Il est également prévu d'intégrer le massacre dans les programmes scolaires et de lui donner une dimension internationale en invitant des pays étrangers à participer aux commémorations.


Le massacre de Thiaroye


Prisonniers des Allemands pendant la Seconde Guerre mondiale, puis libérés par les Américains en 1944, les soldats africains connus sous le nom de
"tireurs sénégalais"
ont été amenés à la caserne de Thiaroye, près de Dakar, où ils ont été retenus pendant environ deux semaines.

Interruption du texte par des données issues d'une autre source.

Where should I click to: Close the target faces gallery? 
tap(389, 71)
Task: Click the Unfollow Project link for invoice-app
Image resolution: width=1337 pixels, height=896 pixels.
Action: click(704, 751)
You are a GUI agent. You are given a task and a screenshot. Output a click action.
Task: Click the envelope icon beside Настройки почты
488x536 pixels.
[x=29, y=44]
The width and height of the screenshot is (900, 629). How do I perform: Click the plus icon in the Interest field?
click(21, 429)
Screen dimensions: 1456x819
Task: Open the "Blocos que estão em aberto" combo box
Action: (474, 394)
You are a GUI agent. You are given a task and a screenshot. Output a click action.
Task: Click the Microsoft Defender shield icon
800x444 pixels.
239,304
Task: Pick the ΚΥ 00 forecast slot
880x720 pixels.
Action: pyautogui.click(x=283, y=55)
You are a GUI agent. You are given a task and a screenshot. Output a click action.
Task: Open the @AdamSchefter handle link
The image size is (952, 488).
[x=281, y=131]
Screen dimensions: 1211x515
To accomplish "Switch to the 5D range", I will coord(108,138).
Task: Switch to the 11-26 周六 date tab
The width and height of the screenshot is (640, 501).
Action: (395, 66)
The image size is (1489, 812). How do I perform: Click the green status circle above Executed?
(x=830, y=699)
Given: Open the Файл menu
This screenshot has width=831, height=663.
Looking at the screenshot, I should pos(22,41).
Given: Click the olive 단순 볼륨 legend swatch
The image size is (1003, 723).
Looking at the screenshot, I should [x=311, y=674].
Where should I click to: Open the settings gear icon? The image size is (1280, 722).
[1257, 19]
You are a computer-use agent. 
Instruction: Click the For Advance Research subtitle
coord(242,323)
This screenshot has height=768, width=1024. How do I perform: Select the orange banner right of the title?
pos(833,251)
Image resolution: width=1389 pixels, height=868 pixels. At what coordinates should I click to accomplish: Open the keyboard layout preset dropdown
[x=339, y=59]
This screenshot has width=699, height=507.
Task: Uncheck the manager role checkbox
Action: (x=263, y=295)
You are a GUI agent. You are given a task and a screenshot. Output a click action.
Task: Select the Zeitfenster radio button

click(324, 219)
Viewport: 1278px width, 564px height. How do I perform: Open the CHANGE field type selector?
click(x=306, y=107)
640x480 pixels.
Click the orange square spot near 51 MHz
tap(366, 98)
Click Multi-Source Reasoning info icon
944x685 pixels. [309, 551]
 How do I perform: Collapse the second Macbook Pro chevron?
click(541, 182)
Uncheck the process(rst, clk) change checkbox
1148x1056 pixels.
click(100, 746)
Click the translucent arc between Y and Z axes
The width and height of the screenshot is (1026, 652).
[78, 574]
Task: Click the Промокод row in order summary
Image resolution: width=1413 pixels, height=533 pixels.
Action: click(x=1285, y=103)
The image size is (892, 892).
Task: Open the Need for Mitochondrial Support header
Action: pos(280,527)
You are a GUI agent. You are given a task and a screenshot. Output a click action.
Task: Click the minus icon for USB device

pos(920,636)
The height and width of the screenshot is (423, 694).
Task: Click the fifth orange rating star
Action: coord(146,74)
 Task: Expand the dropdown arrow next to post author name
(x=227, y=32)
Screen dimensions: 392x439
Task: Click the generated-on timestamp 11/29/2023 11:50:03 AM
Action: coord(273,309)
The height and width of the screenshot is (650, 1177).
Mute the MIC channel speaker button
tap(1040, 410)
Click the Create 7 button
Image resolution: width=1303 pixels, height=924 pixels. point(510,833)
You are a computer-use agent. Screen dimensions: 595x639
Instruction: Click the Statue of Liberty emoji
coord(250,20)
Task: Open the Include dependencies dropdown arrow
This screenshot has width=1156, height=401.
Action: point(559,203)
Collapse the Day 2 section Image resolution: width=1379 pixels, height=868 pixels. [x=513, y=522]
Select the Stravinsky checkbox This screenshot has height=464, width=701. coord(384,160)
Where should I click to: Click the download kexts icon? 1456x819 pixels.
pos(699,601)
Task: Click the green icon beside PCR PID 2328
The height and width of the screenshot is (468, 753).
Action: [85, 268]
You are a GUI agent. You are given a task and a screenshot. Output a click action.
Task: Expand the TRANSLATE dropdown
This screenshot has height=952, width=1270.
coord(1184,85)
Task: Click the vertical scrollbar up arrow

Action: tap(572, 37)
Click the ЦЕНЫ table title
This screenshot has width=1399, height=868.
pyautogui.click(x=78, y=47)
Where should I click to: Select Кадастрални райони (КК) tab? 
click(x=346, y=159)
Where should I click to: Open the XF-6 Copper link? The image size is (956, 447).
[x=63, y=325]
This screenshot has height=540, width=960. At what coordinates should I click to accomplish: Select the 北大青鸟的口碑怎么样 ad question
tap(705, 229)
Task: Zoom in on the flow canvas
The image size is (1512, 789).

Les soldats voulaient recevoir leurs primes et leurs indemnités de guerre avant de retourner dans leurs villages, mais les Français n'ont pas tenu leur promesse.


Lorsque les soldats se sont rassemblés pour revendiquer leurs droits, ils ont été fusillés par les soldats français sous prétexte qu'ils s'étaient révoltés.


Les archives françaises font état d'une
"révolte
" du groupe et indiquent que 30 à 70 soldats ont été tués.

Dans son livre intitulé "Les prisonniers de guerre indigènes, les visages oubliés de la France occupée", l'historienne française Armelle Mabon indique que le nombre de soldats tués s'élève à 400.

Bien que les corps des soldats aient été jetés dans des fosses communes, il existe également un cimetière symbolique à la caserne de Thiaroye.


Les tireurs sénégalais étaient composés de soldats originaires du Bénin, du Burkina Faso, du Cameroun, des Comores, du Congo, de Côte d'Ivoire, de Djibouti, du Gabon, de Guinée, de Madagascar, du Mali, de Mauritanie, du Niger, de République centrafricaine, du Sénégal, du Tchad et du Togo.